--- Start Information provided ---
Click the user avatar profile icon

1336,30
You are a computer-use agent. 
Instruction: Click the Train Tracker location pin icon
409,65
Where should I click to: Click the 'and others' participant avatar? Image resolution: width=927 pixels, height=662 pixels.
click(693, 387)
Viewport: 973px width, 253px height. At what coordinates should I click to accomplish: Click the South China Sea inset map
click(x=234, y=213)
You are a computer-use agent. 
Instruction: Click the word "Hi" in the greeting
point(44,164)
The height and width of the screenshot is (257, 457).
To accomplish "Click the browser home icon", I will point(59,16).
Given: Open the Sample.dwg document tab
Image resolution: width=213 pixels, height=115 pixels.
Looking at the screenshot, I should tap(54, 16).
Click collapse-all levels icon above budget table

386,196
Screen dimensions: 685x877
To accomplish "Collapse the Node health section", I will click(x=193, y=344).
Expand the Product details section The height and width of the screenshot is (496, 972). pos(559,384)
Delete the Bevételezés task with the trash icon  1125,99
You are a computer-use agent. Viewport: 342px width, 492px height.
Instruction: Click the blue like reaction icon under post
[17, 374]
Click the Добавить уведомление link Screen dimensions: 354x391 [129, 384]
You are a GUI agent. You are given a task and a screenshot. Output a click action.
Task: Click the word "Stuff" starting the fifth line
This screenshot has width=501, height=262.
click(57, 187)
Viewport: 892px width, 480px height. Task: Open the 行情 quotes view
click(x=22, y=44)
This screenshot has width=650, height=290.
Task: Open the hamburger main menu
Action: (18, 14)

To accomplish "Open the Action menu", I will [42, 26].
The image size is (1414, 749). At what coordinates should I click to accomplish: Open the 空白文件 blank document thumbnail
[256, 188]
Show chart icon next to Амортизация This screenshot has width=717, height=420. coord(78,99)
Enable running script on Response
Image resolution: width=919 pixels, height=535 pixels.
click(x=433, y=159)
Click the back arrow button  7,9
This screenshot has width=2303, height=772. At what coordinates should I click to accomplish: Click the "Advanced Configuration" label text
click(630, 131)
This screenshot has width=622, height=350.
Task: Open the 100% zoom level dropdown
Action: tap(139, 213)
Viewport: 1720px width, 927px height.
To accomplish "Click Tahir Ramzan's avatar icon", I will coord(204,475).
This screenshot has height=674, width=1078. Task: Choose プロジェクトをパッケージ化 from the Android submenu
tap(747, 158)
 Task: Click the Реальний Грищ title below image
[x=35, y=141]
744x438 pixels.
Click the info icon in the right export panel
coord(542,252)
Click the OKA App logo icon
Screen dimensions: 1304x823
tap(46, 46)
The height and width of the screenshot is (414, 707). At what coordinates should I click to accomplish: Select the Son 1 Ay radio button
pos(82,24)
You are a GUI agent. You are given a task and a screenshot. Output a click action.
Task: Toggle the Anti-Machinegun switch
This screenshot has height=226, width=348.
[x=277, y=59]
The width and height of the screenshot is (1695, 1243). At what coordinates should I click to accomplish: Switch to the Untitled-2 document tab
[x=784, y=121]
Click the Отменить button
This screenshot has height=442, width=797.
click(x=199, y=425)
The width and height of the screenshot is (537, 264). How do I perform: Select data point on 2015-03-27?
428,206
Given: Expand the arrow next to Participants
--- End Information provided ---
What you are asked to do
Can you revise all of the records above so that "computer-use agent" becomes "screen-control agent" everywhere it occurs, with nothing else altered?

Solution for this task
Click the user avatar profile icon

1336,30
You are a screen-control agent. 
Instruction: Click the Train Tracker location pin icon
409,65
Where should I click to: Click the 'and others' participant avatar? Image resolution: width=927 pixels, height=662 pixels.
click(693, 387)
Viewport: 973px width, 253px height. At what coordinates should I click to accomplish: Click the South China Sea inset map
click(x=234, y=213)
You are a screen-control agent. 
Instruction: Click the word "Hi" in the greeting
point(44,164)
The height and width of the screenshot is (257, 457).
To accomplish "Click the browser home icon", I will point(59,16).
Given: Open the Sample.dwg document tab
Image resolution: width=213 pixels, height=115 pixels.
Looking at the screenshot, I should tap(54, 16).
Click collapse-all levels icon above budget table

386,196
Screen dimensions: 685x877
To accomplish "Collapse the Node health section", I will click(x=193, y=344).
Expand the Product details section The height and width of the screenshot is (496, 972). pos(559,384)
Delete the Bevételezés task with the trash icon  1125,99
You are a screen-control agent. Viewport: 342px width, 492px height.
Instruction: Click the blue like reaction icon under post
[17, 374]
Click the Добавить уведомление link Screen dimensions: 354x391 [129, 384]
You are a GUI agent. You are given a task and a screenshot. Output a click action.
Task: Click the word "Stuff" starting the fifth line
This screenshot has width=501, height=262.
click(57, 187)
Viewport: 892px width, 480px height. Task: Open the 行情 quotes view
click(x=22, y=44)
This screenshot has width=650, height=290.
Task: Open the hamburger main menu
Action: (18, 14)

To accomplish "Open the Action menu", I will [42, 26].
The image size is (1414, 749). At what coordinates should I click to accomplish: Open the 空白文件 blank document thumbnail
[256, 188]
Show chart icon next to Амортизация This screenshot has width=717, height=420. coord(78,99)
Enable running script on Response
Image resolution: width=919 pixels, height=535 pixels.
click(x=433, y=159)
Click the back arrow button  7,9
This screenshot has width=2303, height=772. At what coordinates should I click to accomplish: Click the "Advanced Configuration" label text
click(630, 131)
This screenshot has width=622, height=350.
Task: Open the 100% zoom level dropdown
Action: tap(139, 213)
Viewport: 1720px width, 927px height.
To accomplish "Click Tahir Ramzan's avatar icon", I will coord(204,475).
This screenshot has height=674, width=1078. Task: Choose プロジェクトをパッケージ化 from the Android submenu
tap(747, 158)
 Task: Click the Реальний Грищ title below image
[x=35, y=141]
744x438 pixels.
Click the info icon in the right export panel
coord(542,252)
Click the OKA App logo icon
Screen dimensions: 1304x823
tap(46, 46)
The height and width of the screenshot is (414, 707). At what coordinates should I click to accomplish: Select the Son 1 Ay radio button
pos(82,24)
You are a GUI agent. You are given a task and a screenshot. Output a click action.
Task: Toggle the Anti-Machinegun switch
This screenshot has height=226, width=348.
[x=277, y=59]
The width and height of the screenshot is (1695, 1243). At what coordinates should I click to accomplish: Switch to the Untitled-2 document tab
[x=784, y=121]
Click the Отменить button
This screenshot has height=442, width=797.
click(x=199, y=425)
The width and height of the screenshot is (537, 264). How do I perform: Select data point on 2015-03-27?
428,206
Given: Expand the arrow next to Participants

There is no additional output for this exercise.